* _Short problem_: Quote verbatim each line of the material from its first line up to and including the line that contains "Legal information (578, 1236)".
== Exercise materials
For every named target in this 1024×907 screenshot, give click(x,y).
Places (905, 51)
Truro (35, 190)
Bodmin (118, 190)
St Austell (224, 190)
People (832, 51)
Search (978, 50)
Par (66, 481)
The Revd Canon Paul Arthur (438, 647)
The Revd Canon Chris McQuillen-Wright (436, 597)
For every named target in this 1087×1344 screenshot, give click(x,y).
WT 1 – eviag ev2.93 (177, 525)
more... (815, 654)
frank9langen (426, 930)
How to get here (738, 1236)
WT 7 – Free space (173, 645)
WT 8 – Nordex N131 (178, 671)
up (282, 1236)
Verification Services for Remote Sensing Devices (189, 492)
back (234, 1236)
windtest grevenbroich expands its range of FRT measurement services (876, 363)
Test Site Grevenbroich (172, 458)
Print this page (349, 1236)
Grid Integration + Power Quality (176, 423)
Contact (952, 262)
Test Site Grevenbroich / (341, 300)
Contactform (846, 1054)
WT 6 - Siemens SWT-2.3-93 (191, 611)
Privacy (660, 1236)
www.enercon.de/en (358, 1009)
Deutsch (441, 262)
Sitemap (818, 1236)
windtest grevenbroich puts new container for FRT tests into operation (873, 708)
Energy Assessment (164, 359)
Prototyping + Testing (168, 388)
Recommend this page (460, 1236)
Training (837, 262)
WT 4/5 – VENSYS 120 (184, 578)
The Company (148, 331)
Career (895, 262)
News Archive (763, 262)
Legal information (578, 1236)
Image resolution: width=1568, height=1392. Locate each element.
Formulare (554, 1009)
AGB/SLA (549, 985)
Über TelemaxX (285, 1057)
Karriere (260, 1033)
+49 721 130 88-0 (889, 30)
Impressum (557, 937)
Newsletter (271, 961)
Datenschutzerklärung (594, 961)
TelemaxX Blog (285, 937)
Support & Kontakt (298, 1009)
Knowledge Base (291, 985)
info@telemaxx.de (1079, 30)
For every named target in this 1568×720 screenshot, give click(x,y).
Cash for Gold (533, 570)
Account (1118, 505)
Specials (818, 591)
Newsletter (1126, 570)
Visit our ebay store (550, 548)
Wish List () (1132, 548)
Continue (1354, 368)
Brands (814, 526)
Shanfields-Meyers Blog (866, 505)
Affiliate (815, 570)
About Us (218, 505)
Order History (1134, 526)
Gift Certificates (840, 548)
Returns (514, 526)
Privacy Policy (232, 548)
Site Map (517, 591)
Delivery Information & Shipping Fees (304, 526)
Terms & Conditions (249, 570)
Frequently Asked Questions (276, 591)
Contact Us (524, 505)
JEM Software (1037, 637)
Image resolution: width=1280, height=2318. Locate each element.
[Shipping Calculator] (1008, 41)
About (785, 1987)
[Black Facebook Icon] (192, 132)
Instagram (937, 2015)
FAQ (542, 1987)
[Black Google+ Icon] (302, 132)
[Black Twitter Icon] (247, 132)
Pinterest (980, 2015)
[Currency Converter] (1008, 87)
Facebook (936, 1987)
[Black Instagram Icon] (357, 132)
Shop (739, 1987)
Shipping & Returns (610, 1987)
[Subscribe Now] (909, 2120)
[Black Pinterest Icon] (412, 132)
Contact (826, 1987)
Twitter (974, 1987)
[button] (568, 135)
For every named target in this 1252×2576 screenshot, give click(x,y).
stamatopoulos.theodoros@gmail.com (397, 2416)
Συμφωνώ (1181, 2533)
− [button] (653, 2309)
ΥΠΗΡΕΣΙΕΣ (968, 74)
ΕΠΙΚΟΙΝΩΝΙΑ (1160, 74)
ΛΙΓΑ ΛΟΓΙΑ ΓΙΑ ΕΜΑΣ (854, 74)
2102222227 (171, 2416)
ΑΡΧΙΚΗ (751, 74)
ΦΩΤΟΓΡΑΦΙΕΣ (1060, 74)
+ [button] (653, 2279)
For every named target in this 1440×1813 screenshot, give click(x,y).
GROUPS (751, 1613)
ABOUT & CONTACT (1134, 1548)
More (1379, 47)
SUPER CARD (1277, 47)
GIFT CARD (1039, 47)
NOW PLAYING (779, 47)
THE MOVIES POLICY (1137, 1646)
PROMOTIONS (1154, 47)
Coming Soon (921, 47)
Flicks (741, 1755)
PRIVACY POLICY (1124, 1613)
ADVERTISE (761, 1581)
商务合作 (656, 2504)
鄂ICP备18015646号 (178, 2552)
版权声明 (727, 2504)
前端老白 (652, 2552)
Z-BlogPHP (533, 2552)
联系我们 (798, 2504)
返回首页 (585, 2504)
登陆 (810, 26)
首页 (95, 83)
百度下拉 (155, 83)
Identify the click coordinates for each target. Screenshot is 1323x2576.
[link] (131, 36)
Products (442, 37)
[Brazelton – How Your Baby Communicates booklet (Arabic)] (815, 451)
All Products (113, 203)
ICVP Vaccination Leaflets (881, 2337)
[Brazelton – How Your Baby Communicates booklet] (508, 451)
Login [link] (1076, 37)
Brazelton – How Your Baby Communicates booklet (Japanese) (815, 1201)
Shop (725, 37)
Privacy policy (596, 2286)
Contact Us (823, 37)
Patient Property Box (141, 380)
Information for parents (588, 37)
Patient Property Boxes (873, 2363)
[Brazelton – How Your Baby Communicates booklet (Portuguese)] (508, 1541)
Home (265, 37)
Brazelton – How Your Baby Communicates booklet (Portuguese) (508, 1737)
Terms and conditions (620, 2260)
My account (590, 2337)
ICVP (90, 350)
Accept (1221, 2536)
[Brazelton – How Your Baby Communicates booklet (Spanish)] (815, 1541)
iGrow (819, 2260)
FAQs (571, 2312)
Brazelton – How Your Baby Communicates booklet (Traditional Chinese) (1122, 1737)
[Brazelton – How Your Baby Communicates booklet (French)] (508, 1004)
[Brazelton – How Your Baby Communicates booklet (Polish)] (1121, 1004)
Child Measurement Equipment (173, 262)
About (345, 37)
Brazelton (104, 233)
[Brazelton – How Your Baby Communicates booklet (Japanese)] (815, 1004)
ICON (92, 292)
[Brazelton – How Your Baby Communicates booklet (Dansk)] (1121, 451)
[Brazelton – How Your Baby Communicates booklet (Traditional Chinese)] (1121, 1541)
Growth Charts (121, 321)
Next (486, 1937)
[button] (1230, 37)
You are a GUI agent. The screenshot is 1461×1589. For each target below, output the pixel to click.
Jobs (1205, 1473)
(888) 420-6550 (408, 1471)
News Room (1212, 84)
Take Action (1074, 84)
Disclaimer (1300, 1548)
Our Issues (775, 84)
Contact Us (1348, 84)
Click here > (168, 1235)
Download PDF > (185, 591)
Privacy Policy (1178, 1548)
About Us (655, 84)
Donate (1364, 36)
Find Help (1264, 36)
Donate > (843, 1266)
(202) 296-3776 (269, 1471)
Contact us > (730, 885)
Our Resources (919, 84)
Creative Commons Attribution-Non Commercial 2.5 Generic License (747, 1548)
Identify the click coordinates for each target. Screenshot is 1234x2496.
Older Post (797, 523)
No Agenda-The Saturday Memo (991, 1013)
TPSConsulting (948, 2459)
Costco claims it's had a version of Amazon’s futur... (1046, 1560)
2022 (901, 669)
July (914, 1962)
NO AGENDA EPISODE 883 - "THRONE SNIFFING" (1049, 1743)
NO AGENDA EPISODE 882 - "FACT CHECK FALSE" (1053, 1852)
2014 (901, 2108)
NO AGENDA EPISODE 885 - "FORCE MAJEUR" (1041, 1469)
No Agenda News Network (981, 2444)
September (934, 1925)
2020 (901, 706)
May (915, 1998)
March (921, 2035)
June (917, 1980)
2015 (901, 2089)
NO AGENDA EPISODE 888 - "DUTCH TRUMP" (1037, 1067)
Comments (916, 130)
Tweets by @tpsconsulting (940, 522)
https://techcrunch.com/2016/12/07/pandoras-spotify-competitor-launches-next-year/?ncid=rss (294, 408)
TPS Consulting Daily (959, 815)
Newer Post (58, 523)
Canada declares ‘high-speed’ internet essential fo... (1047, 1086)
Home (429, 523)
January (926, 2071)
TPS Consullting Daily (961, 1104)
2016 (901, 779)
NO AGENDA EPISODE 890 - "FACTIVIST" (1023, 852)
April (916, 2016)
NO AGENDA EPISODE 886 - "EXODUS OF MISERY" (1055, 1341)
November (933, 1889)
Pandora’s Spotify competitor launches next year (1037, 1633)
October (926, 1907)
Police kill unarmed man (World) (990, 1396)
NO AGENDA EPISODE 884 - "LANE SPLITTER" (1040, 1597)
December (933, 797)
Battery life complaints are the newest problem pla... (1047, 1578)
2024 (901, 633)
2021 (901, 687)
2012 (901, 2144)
====
* _Task response_:
For every named target in this 1024×907 screenshot, give click(x,y).
Places (905, 51)
Truro (35, 190)
Bodmin (118, 190)
St Austell (224, 190)
People (832, 51)
Search (978, 50)
Par (66, 481)
The Revd Canon Paul Arthur (438, 647)
The Revd Canon Chris McQuillen-Wright (436, 597)
For every named target in this 1087×1344 screenshot, give click(x,y).
WT 1 – eviag ev2.93 (177, 525)
more... (815, 654)
frank9langen (426, 930)
How to get here (738, 1236)
WT 7 – Free space (173, 645)
WT 8 – Nordex N131 (178, 671)
up (282, 1236)
Verification Services for Remote Sensing Devices (189, 492)
back (234, 1236)
windtest grevenbroich expands its range of FRT measurement services (876, 363)
Test Site Grevenbroich (172, 458)
Print this page (349, 1236)
Grid Integration + Power Quality (176, 423)
Contact (952, 262)
Test Site Grevenbroich / (341, 300)
Contactform (846, 1054)
WT 6 - Siemens SWT-2.3-93 (191, 611)
Privacy (660, 1236)
www.enercon.de/en (358, 1009)
Deutsch (441, 262)
Sitemap (818, 1236)
windtest grevenbroich puts new container for FRT tests into operation (873, 708)
Energy Assessment (164, 359)
Prototyping + Testing (168, 388)
Recommend this page (460, 1236)
Training (837, 262)
WT 4/5 – VENSYS 120 (184, 578)
The Company (148, 331)
Career (895, 262)
News Archive (763, 262)
Legal information (578, 1236)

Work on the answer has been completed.